***** EXCERPTED TEXT *****

# DIY lathe ?



## hughie (Mar 22, 2008)

Has anybody built there own lathe?

I am currently in the process of building my second one,[pics in gallery]

Both are all welded construction out of standard steel sizes, with no machining of the bed areas etc. Rather careful clamping and welding procedures to ensure flat surfaces where required.


----------



## JON BELL (Nov 2, 2007)

Cool.Any pix?


----------



## hughie (Mar 22, 2008)

JON BELL said:


> Cool.Any pix?


should be in the gallery under hughie or hughie 900

http://www.woodworkingtalk.com/gallery/showgallery.php?ppuser=3895&cat=500


----------



## Graphiti (Mar 29, 2008)

Actually, I've built 6 or 7 for various work on custom pool cues. Also built a CNC lathe for cutting profiles.
Randy.


----------



## Barry Ward (Mar 22, 2008)

I 1'st saw your pics in another forum.Looks like you got a nice thing going there.


----------



## hughie (Mar 22, 2008)

> Actually, I've built 6 or 7 for various work on custom pool cues. Also built a CNC lathe for cutting profiles.


Randy, your a busy man, 7 :blink: is a lot of work. :thumbsup:


----------



## Graphiti (Mar 29, 2008)

That's over the course of about 12 years. My dad taught me growing up if you can fab it theirs no sense in buying it. But that number also includes 3 CNC lathes 2 sanding lathes for employees to sand pool cues on and a lathe thats just for puting the linen wrap on the handle of the cues. If I counted the failures into the mix it's closer to 15 or 16. Every one that didn't do it's job as well as I wanted was recycled into the next generation. Actually, I get as much enjoyment from the fabrication of the machines as I do from building the cues on them. 

The first pool cue that I successfully built was made on a home made lathe that was built from a POS Harbor Freight lathe and my dad's 40+ year old Router. It's long been butchered for parts without even so much as a snapshot,  which is sad, I wish I had kept it for posterity. The baseframe now holds one of my Jet BD1340's and the lathe head has been recycled into the support for the polishing disk on a shop built, billiard ball polisher for my pool hall... I'll snap some pics of the polisher when I get a chance.

It's funny to look back 12 or 13 years and think of how I wish I kept something that was "Just obsolete and in the way" back then.


----------



## hughie (Mar 22, 2008)

***** DATASET EXCERPT *****

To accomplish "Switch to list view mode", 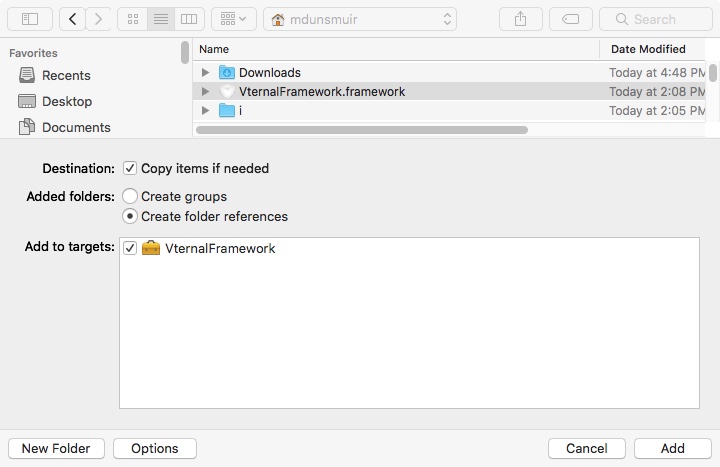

*****

• DIRECTIONS: Say whether each statement agrees with the DIY lathe thread, answering yes or no and quoting the words that decide it. (a) hughie's lathes are welded from standard steel sizes, and the bed areas are not machined. (b) Graphiti's count of 15 or 16 lathes leaves out the failures. (c) The homemade lathe Graphiti used for the first successful pool cue is still intact. Answer from the lathe thread alone, not from the material.

• TASK SOLUTION:
(a) Yes: "Both are all welded construction out of standard steel sizes, with no machining of the bed areas etc."
(b) No: "If I counted the failures into the mix it's closer to 15 or 16."
(c) No: "It's long been butchered for parts without even so much as a snapshot"